PARIS (Reuters) - L'homme d'affaires franco-libanais Ziad Takieddine, dont le domicile a été perquisitionné jeudi dans le cadre de l'enquête sur d'éventuels financements libyens de la campagne de Nicolas Sarkozy en 2007, a demandé vendredi des garanties à la justice avant de fournir "des preuves".

L'intermédiaire en contrats d'armements a également annoncé qu'il avait écrit au Conseil supérieur de la magistrature (CSM) pour réclamer des sanctions à l'encontre du parquet et du juge d'instruction Renaud Van Ruymbeke pour l'acharnement judiciaire dont il se dit victime.

La perquisition menée pendant "douze heures" par des policiers de la division nationale des investigations financières et fiscales (DNIFF) à son domicile parisien n'a abouti à rien, a déclaré Ziad Takieddine.

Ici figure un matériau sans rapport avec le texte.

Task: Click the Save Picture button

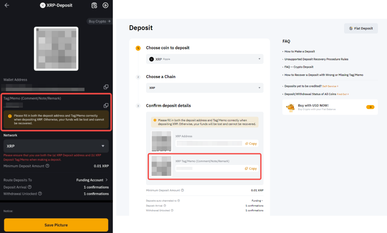Action: (x=56, y=225)
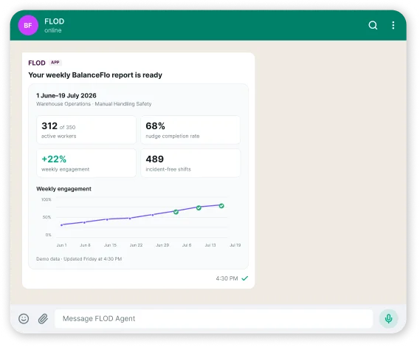Open the +22% weekly engagement card
The height and width of the screenshot is (347, 420).
point(86,163)
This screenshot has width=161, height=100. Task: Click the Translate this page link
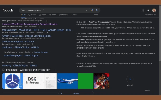40,52
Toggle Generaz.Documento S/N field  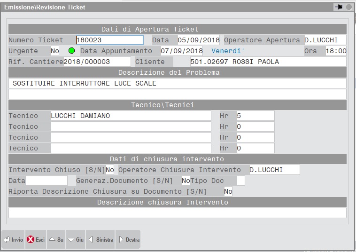click(186, 181)
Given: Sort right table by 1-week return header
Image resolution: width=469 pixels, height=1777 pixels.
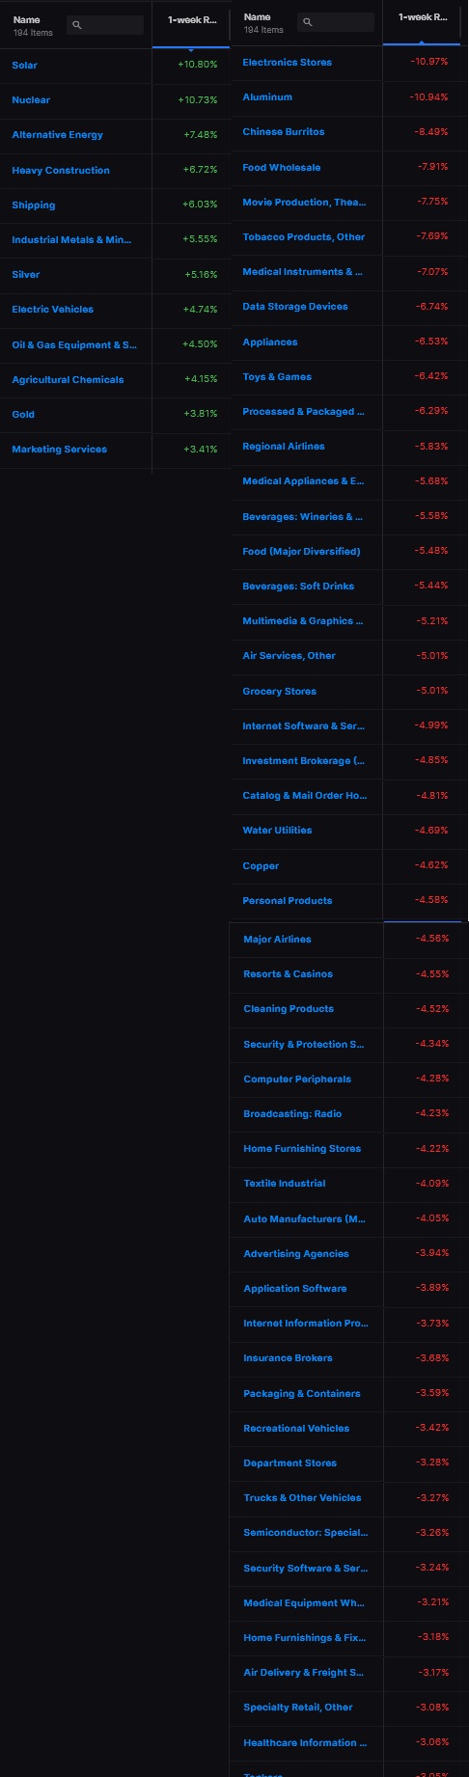Looking at the screenshot, I should pyautogui.click(x=423, y=17).
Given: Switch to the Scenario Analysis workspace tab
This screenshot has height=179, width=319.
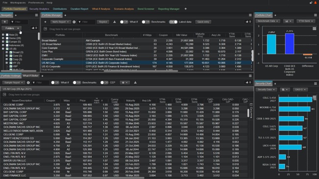Looking at the screenshot, I should tap(123, 9).
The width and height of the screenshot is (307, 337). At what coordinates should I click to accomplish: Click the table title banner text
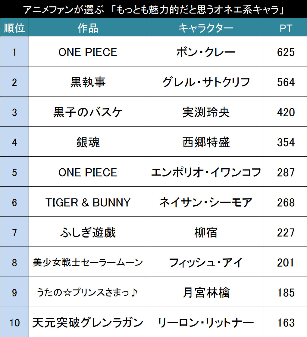pos(153,9)
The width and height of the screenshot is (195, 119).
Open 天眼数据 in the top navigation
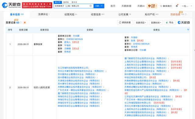126,6
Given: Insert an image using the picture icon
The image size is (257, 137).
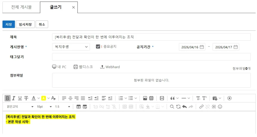Looking at the screenshot, I should pos(145,98).
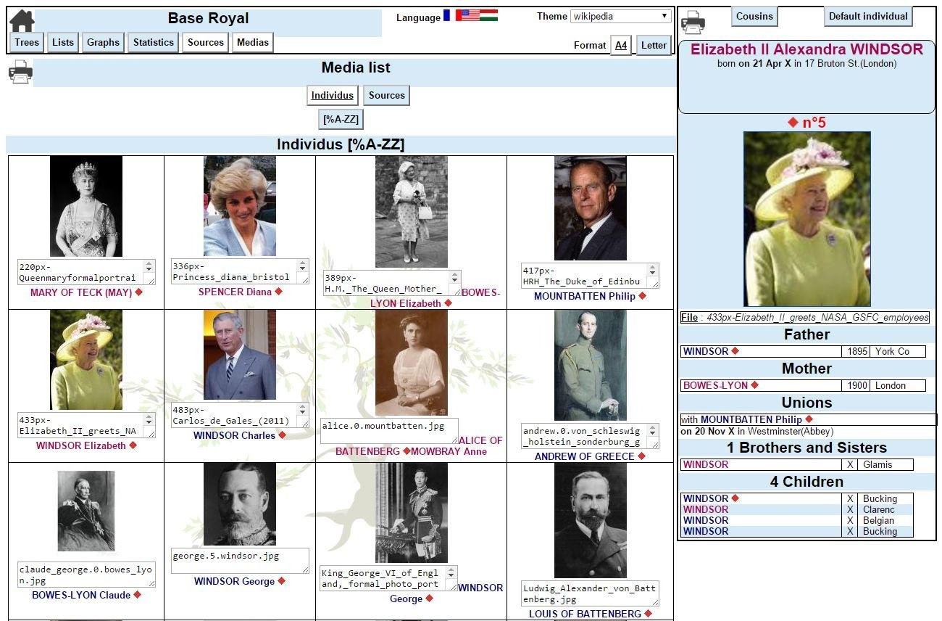
Task: Click the up arrow on Queen Mother's filename stepper
Action: [454, 274]
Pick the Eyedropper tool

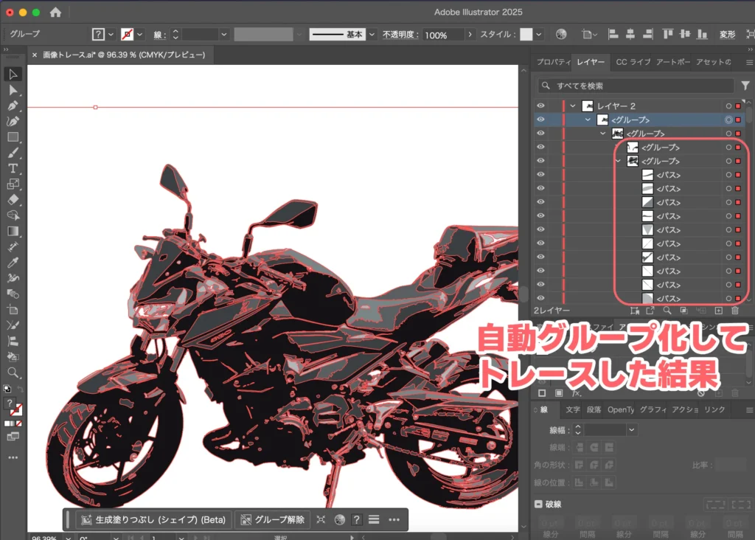pos(13,262)
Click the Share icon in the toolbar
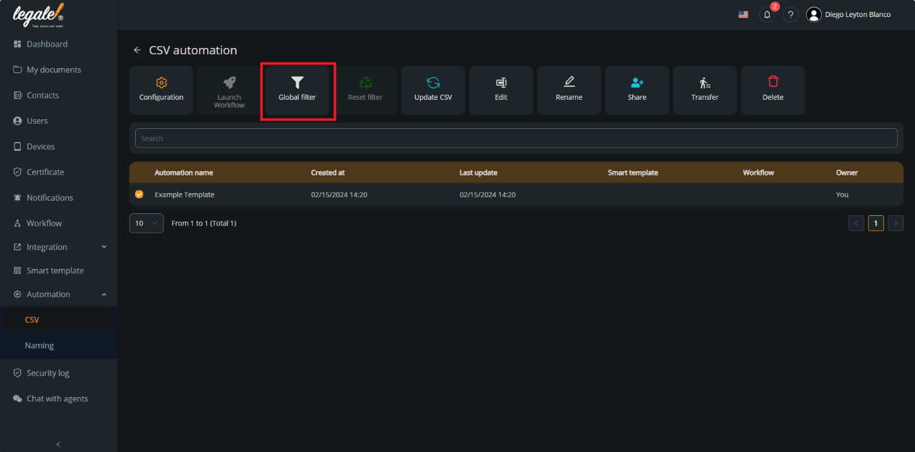The height and width of the screenshot is (452, 915). tap(637, 90)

"Pour la cinquième fois consécutive, ma maison a fait l'objet d'études approfondies pour ne rien trouver comme d'habitude parce que ce qu'ils cherchent n'est pas là", a-t-il dit lors d'une conférence de presse.

"Je vous confirme qu'il n'ont rien trouvé" permettant de prouver un financement libyen de la campagne de Nicolas Sarkozy, a-t-il ajouté.

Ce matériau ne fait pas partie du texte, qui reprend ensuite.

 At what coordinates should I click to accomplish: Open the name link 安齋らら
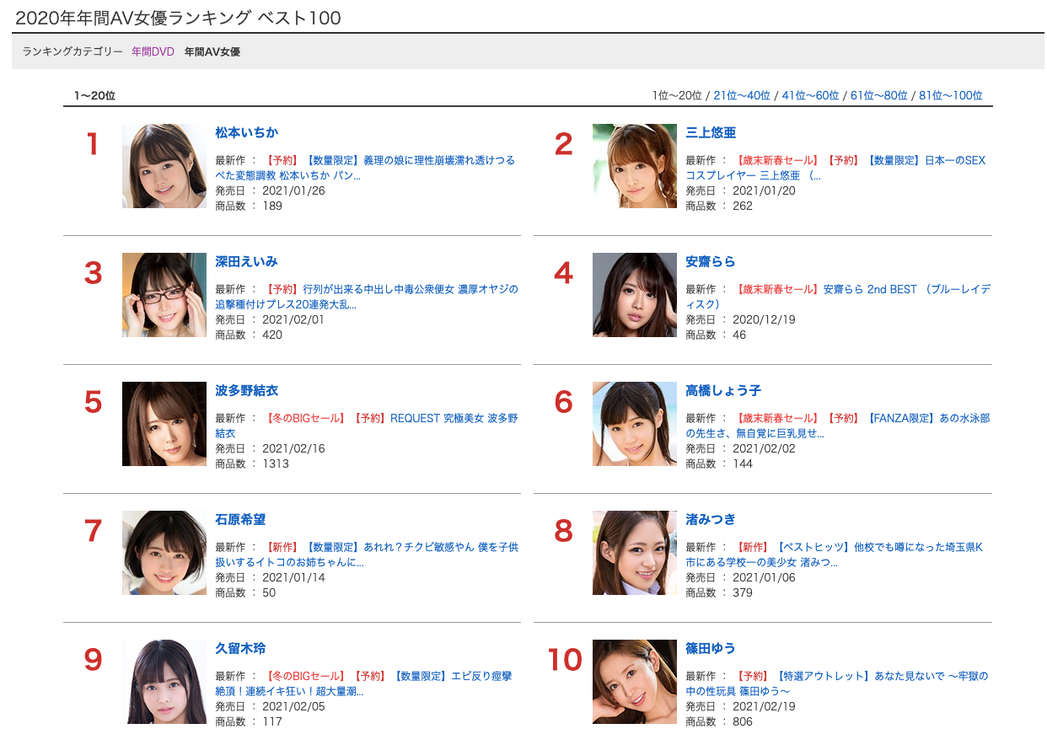pos(711,261)

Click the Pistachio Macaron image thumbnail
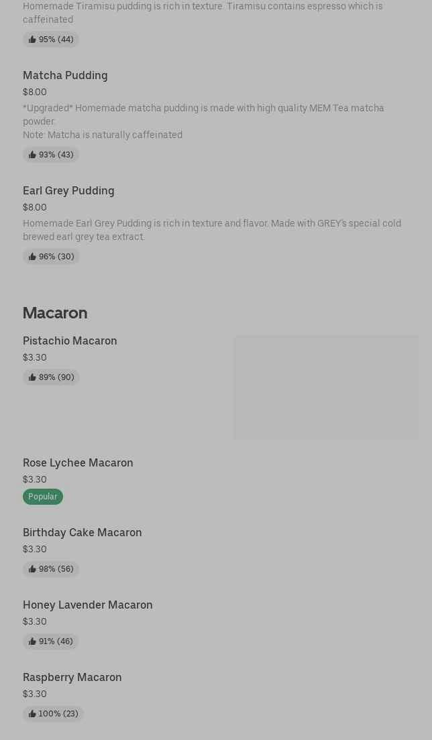tap(325, 387)
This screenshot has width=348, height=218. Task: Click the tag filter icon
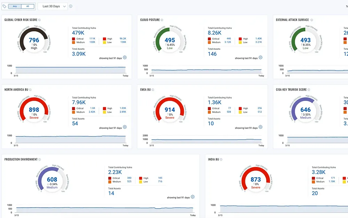coord(4,6)
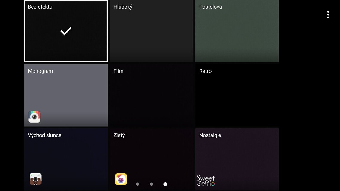Click the white checkmark on Bez efektu
The width and height of the screenshot is (340, 191).
66,31
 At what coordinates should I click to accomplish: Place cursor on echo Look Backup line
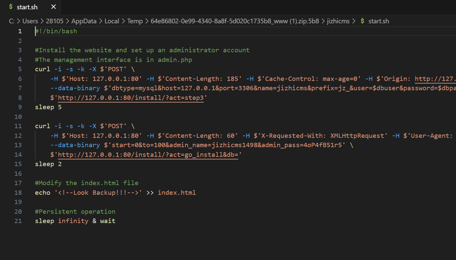[x=115, y=192]
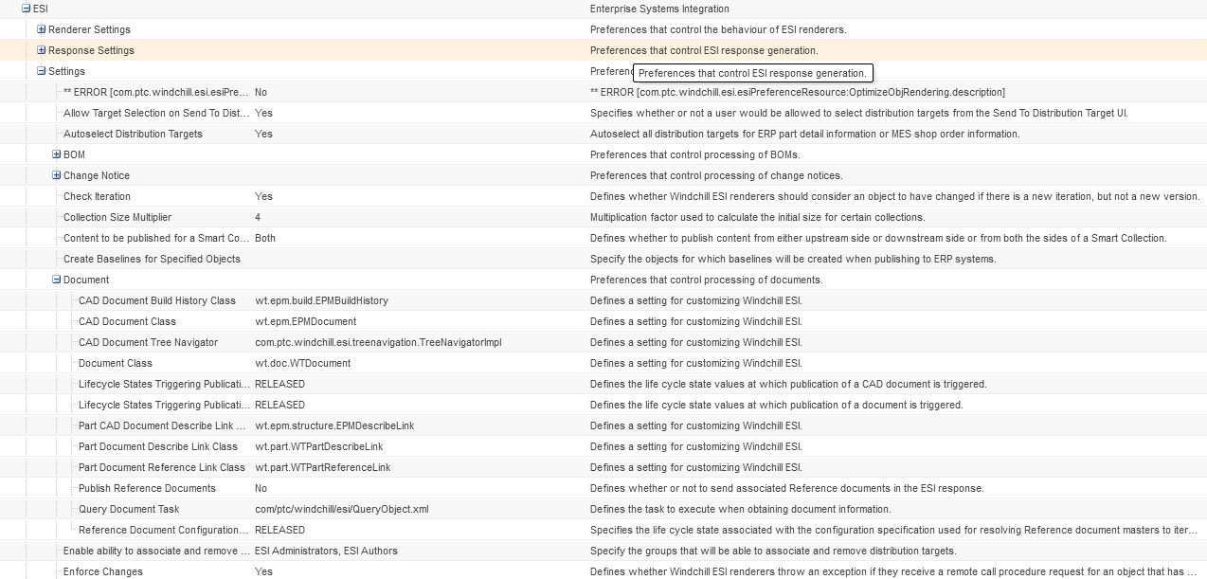The width and height of the screenshot is (1207, 579).
Task: Expand the Change Notice node
Action: tap(55, 175)
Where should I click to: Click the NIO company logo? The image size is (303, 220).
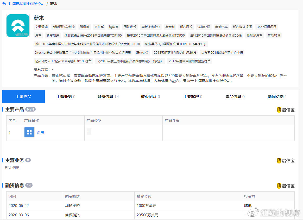(18, 26)
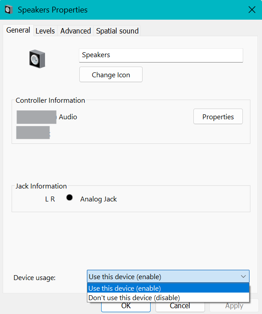Go to the Advanced tab
This screenshot has height=314, width=262.
[76, 31]
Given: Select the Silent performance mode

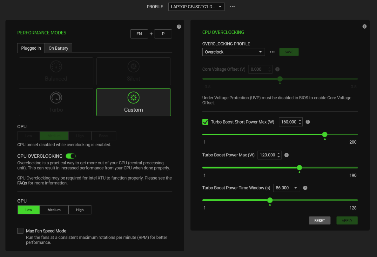Looking at the screenshot, I should click(133, 71).
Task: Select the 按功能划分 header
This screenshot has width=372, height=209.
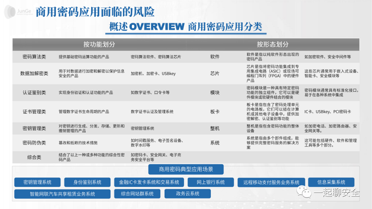Action: (103, 43)
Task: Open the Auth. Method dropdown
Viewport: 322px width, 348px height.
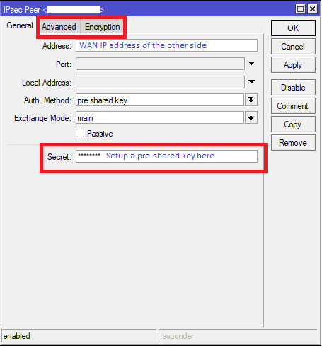Action: 251,100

Ziad Takieddine avait annoncé en décembre avoir des preuves du financement par la Libye de cette campagne. Il avait notamment évoqué des rencontres entre Bachir Saleh, secrétaire particulier de l'ex-dirigeant libyen Mouammar Kadhafi et Claude Guéant, alors directeur de cabinet de Nicolas Sarkozy au ministère de l'Intérieur, pour discuter des modalités de ce financement présumé, qui porterait sur un montant total supérieur à 50 millions d'euros.

Nicolas Sarkozy et Claude Guéant, dont le domicile et le cabinet parisiens ont été perquisitionnés fin février, ont toujours nié ces accusations.

"Les documents existent, j'en ai pris connaissance, ils ne sont pas chez moi mais je peux dire où ils se trouvent à la justice qui viendra me le demander", a déclaré Ziad Takieddine vendredi.

"Ce n'est pas un deal mais il faut que je puisse avoir confiance. Qui me dit que le parquet, quand vous remettez ces documents là, ne va pas emprisonner ceux qui les donnent et les mettre en taule?", a-t-il ajouté.

Selon lui, quatre personnes attendent son feu vert pour recevoir les enquêteurs et leur remettre les documents.

Ziad Takieddine a par ailleurs indiqué qu'il avait déposé une requête auprès du Conseil suprême de la magistrature et du tribunal correctionnel pour demander des sanctions contre le parquet et le juge Van Ruymbeke qu'il accuse de "faire déshonneur à la justice".